Print exactly the lines from the one containing "You are a computer-use" through the last line of the records below, both included, and nothing else; omit any pictures.

## [Dataset extract]
______
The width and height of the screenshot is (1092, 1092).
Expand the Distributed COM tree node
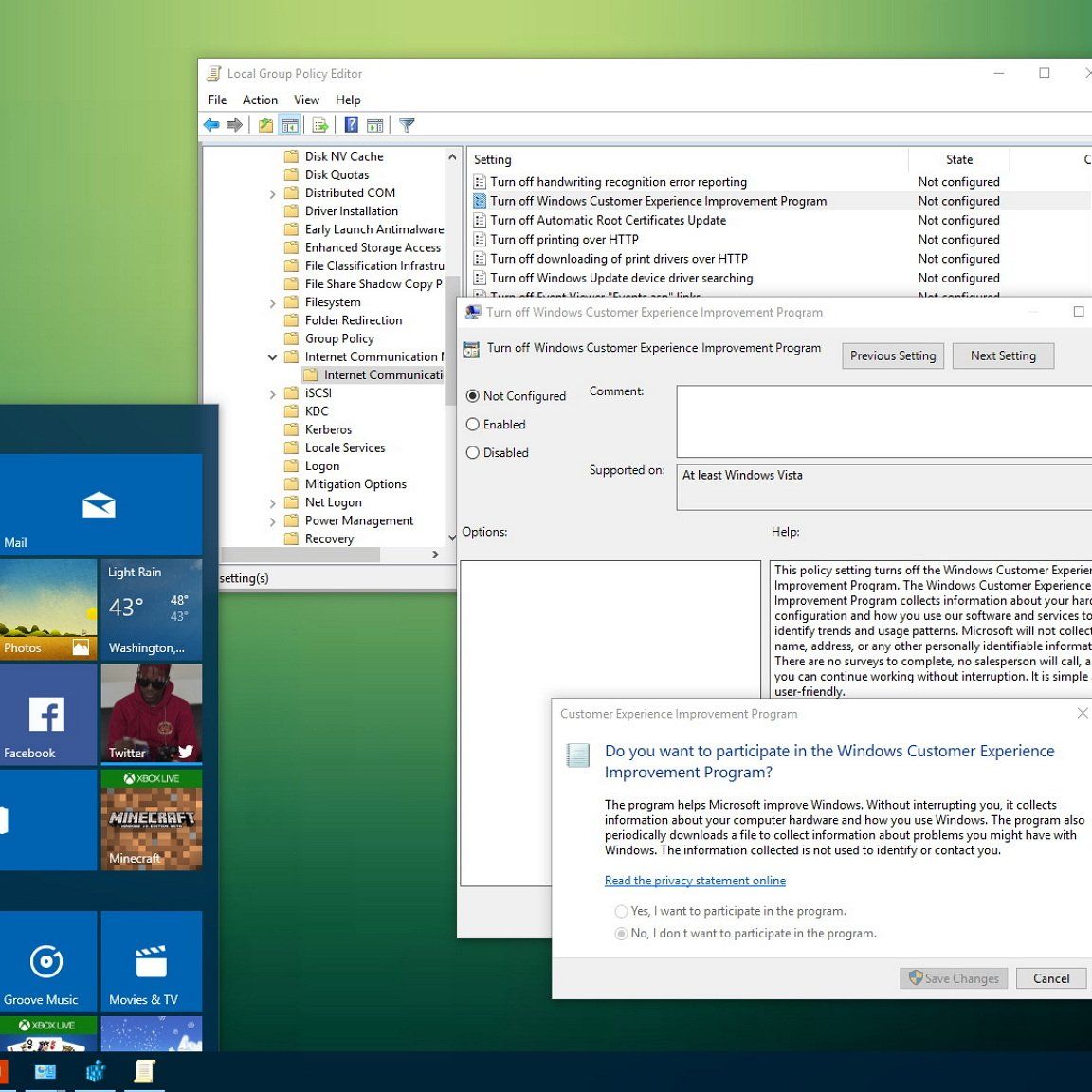coord(273,193)
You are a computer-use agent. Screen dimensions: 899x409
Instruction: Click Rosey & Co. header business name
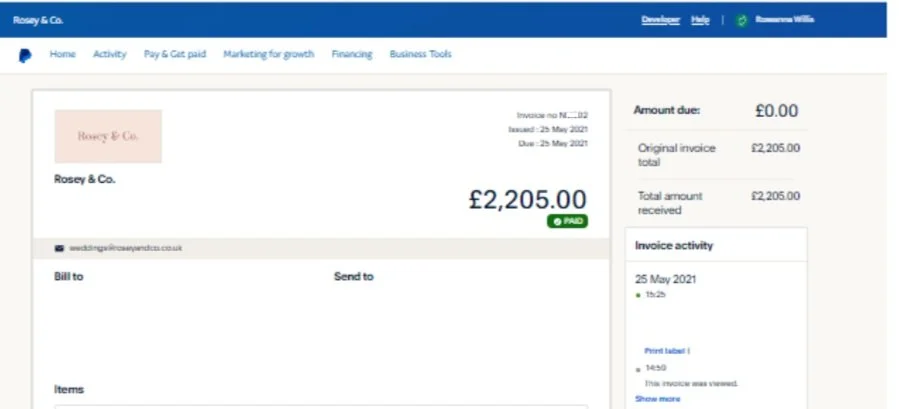tap(38, 20)
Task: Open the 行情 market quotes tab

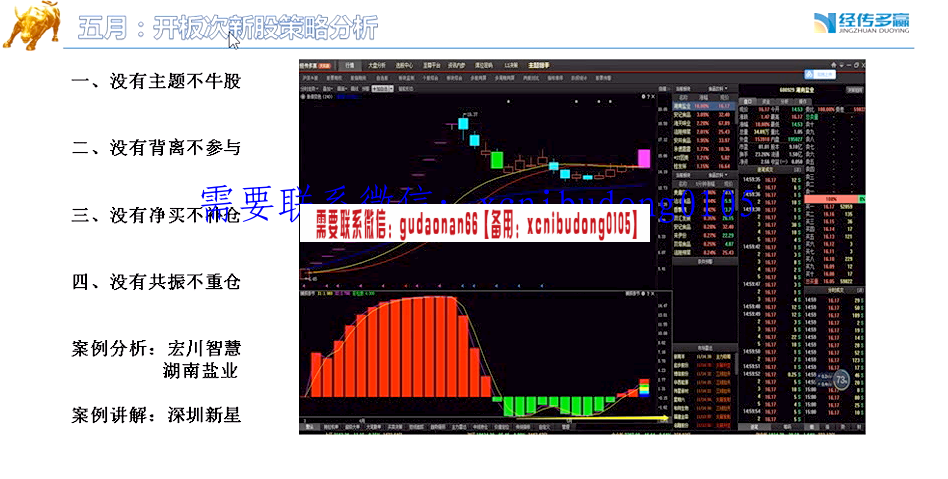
______
## [Response to this exercise]
You are a computer-use agent. Screen dimensions: 899x409
Instruction: Click Rosey & Co. header business name
tap(38, 20)
Task: Open the 行情 market quotes tab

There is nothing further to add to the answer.